Thanks! Anymore info or suggestions would be greatly appreciated!
 

ShMac

macrumors member
Original poster
Sep 3, 2007
45
4
So, with Gigabit ethernet, a quality cable, we would be approximately looking at 4,000MB/100Mbsec=4000MB/12.5MBsec=320 seconds?

5.3 minutes is too long!

This sucks, we have the budget for whatever but I suppose there is no faster solution for Apple machines :eek:(
 

ShMac

macrumors member
Original poster
Sep 3, 2007
45
4
So, another option is for us to try editing on max'ed out SSD equipped Mac minis and also use them to play photos and video.

If we had an all mini system with thunderbolt, can one machine receive video files from two separate other computers through a thunderbolt hub?
 

snberk103

macrumors 603
Oct 22, 2007
5,503
91
An Island in the Salish Sea
So, with Gigabit ethernet, a quality cable, we would be approximately looking at 4,000MB/100Mbsec=4000MB/12.5MBsec=320 seconds?

5.3 minutes is too long!

This sucks, we have the budget for whatever but I suppose there is no faster solution for Apple machines :eek:(

125 MBytes/sec (in theory) so 32 seconds. A little longer in practice.
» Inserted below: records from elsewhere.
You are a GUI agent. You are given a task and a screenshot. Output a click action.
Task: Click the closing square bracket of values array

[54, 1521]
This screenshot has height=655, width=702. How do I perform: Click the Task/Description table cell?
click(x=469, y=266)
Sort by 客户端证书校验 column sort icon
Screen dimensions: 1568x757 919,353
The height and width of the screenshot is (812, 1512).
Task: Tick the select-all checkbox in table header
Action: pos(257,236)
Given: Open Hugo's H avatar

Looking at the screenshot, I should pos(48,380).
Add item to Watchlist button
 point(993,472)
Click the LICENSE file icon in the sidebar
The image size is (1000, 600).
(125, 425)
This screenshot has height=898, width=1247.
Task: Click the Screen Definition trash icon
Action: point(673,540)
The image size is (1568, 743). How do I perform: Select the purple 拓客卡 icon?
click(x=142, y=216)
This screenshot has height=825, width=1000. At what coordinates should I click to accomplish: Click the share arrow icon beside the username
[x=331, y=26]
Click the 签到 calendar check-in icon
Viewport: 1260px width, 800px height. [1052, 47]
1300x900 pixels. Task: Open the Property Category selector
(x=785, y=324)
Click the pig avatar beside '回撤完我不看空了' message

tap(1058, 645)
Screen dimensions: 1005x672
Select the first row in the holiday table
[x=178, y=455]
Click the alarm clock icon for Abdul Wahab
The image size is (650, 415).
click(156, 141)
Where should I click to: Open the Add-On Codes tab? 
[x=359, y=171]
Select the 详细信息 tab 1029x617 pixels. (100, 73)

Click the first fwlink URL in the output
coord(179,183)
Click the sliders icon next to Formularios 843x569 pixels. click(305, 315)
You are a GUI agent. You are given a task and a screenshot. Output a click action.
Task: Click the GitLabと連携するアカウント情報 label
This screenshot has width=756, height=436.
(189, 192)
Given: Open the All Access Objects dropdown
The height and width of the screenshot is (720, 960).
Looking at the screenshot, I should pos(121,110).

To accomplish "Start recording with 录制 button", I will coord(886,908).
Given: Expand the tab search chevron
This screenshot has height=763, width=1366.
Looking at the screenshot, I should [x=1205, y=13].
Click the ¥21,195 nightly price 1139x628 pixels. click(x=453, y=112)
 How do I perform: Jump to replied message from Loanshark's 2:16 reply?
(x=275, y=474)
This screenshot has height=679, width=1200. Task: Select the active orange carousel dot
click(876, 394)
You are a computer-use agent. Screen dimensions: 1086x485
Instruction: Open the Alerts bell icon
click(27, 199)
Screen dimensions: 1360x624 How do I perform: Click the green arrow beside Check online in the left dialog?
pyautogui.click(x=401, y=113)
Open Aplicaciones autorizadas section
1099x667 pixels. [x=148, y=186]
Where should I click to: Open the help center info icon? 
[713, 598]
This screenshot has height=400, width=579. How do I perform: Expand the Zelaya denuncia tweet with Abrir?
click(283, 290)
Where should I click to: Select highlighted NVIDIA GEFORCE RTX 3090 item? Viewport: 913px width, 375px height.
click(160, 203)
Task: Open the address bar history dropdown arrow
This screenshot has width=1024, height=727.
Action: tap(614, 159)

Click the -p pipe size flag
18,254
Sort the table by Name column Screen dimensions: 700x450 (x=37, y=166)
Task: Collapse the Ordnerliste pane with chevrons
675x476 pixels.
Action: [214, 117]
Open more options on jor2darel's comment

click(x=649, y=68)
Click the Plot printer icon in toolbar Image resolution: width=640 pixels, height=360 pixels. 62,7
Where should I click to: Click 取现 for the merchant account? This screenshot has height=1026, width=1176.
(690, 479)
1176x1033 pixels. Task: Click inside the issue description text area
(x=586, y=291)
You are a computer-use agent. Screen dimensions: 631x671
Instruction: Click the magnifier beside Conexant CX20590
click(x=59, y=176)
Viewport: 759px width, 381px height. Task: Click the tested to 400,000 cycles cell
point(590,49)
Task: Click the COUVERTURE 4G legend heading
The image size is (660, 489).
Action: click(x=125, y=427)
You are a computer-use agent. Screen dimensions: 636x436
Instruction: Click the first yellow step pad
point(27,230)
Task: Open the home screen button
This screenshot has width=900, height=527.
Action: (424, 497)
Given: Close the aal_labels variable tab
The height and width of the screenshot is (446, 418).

New Minis have the Gigabit connection - which is also called 1000Base-T, while most consumer devices are 100Base-T - and TB. Current Mac Pros each have two Gigabit ethernet connections.

For the record iMacs appear to have both Gigabit ethernet and TB as well.
 

paulrbeers

macrumors 68040
Dec 17, 2009
3,963
123
125 MBytes/sec (in theory) so 32 seconds. A little longer in practice.

New Minis have the Gigabit connection - which is also called 1000Base-T, while most consumer devices are 100Base-T - and TB. Current Mac Pros each have two Gigabit ethernet connections.

For the record iMacs appear to have both Gigabit ethernet and TB as well.

Yep and with link aggregation of two gigabit adapters that would cut it to about 20 seconds (theoretically).....
 

timhuerta

macrumors newbie
Nov 8, 2012
5
0
Columbus, OH
Another idea

So, the statement was the FASTEST - right?

Then wouldn't that be a fiber channel connection? That would be a 4GB connection and using FC over thunderbolt (8 sec), you could offload all of the storage to a SAN.